Speed was certainly the key to the recent “Lochte Four” stories breaking from Rio last week. Initially, everyone was sympathetic towards Ryan Lochte, Jimmy Feigen, Jack Conger, and Gunnar Bentz. It was a cut and dry emotional piece about the dangers of competing internationally – a close call for four of America’s Olympic swimmers.

Then the rumors began. The spin. A denial. A glimmer of “hope” for a scandal. Because scandals sell better than sympathy. Because we are a culture of predators bent on bringing down the good in the world. What’s that? They’ve accomplished great things? Ah, well we can find something wrong with them, just give us time. And, on the word of officials with something to lose, we quickly turn 180 degrees from defending to denigrating. And because no “journalists” bothered to verify any of these stories before going to press, all of these rumors held weight.

Lochte bore the brunt of the media assault, because he has the biggest name. Honestly, it’s swimming and there are really only a handful of names that register in pop culture. Over the past few days, Ryan Lochte has been accused of drinking in excess, urinating in public, fighting with security guards, causing a disturbance, vandalizing private property, lying about all of this, and abandoning his “accomplices”. He’s been called a coward, an egomaniac, a buffoon, an entitled frat boy, and a self-absorbed brat. He’s lost sponsorships and faces possible suspension from his livelihood.

And nobody knows what truly happened – only what’s been “reported”.

Surely you’ve read the reports – late night party, back-alley pitstop, something about a poster, maybe a bathroom, guns drawn, maybe security guards, maybe off-duty police officers, maybe a pay-off, maybe a robbery, maybe this, maybe that, maybe not.

What seems clear from all the statements is that the four did engage in public urination and that a poster was removed from a wall.
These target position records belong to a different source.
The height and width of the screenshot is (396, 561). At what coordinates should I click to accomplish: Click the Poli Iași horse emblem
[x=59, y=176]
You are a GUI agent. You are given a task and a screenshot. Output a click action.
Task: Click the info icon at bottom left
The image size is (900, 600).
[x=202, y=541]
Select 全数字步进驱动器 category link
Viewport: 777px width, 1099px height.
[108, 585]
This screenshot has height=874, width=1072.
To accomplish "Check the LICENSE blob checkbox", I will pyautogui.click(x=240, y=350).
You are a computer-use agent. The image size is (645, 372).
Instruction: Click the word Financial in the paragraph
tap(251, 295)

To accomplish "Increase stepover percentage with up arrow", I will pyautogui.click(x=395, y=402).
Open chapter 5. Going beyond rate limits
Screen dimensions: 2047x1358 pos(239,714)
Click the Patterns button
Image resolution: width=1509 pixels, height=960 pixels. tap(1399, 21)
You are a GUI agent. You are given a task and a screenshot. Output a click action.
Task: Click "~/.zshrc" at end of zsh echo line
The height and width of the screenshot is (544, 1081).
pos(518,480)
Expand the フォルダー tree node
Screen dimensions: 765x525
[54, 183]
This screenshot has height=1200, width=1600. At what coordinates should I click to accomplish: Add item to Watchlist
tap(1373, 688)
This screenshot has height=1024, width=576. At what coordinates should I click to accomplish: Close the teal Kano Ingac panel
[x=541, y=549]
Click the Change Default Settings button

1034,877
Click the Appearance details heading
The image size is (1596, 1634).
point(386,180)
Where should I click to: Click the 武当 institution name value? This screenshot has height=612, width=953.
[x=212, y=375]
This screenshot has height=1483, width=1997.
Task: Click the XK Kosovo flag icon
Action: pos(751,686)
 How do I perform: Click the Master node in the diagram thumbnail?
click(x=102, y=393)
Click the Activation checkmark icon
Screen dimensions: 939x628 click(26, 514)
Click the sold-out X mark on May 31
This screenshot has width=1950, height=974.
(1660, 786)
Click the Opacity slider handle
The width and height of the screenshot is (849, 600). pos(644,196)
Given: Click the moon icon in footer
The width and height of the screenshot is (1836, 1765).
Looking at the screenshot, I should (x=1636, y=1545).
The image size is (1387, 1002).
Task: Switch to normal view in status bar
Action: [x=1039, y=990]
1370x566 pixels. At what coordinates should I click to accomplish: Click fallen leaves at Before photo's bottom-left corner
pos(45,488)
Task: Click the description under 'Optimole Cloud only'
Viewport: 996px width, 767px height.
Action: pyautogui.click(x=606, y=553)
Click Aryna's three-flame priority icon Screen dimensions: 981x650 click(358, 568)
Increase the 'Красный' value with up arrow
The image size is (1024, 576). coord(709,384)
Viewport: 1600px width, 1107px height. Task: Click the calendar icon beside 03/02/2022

What also seems clear is that they had guns drawn on them and money was exchanged before they could then return to the Olympic Village. The rest of the details aren’t particularly important.

Lochte characterized the events as “being robbed at gunpoint.” By all counts, that seems to be what happened. Guns were drawn. Money was demanded. Reports say that somewhere between $50 and $500 were handed over to the “security guards.” This has been made light of because it’s “not that much money” and phones, credentials, watches, etc. were ignored during the exchange. Given the average monthly salary for a minimum wage worker in Rio (as reported by the Washington Post) is $228, $50 – $500 seems like a reasonably big deal.

Two quick questions: If this happened to you, would you call it a robbery? If this happened in the US, who would be painted as the victim?

Authorities in Rio insisted this wasn’t a robbery. The collective “we” immediately accepted that denial. Not sure why, but that was the new story. And everyone pounced on “ Lyin’ Lochte” to generate the most compelling headlines. It’s easier to sell stories about a wealthy American being a jerk than a poor corrupt country being corrupt.

Meanwhile, Conger, Bentz, and Feigen are held in Rio while the events were being “investigated.” Conger and Bentz are allowed to leave because they were presumed to be merely “witnesses” and not defendants. Feigen, on the other hand, would be forced to surrender closed to $11,000 for the freedom to return home. (If we are still keeping track, that’s approximately 4 years’ salary for a minimum wage worker in Rio). It’s okay, though, because it’s a donation to a charity.

Authorities are now reportedly demanding another payment in the ballpark of $30,000 from Feigen. This seems like quite a lot for a wet wall and a fallen poster. It also seems that Conger and Bentz were more likely released because they are college students and amateur athletes without sponsorship money.

As actual evidence rolls in, it all seems to be corroborating Ryan Lochte’s story. The one with the guns drawn and the money taken. But none of that matters, Lochte is already the villain and a villain can’t become the victim. That would require the media to admit they were wrong – and acknowledge that Rio isn’t as rosy as it’s made out to be.

The damage has been done and it seems no one will apologize to Ryan Lochte (but they probably should).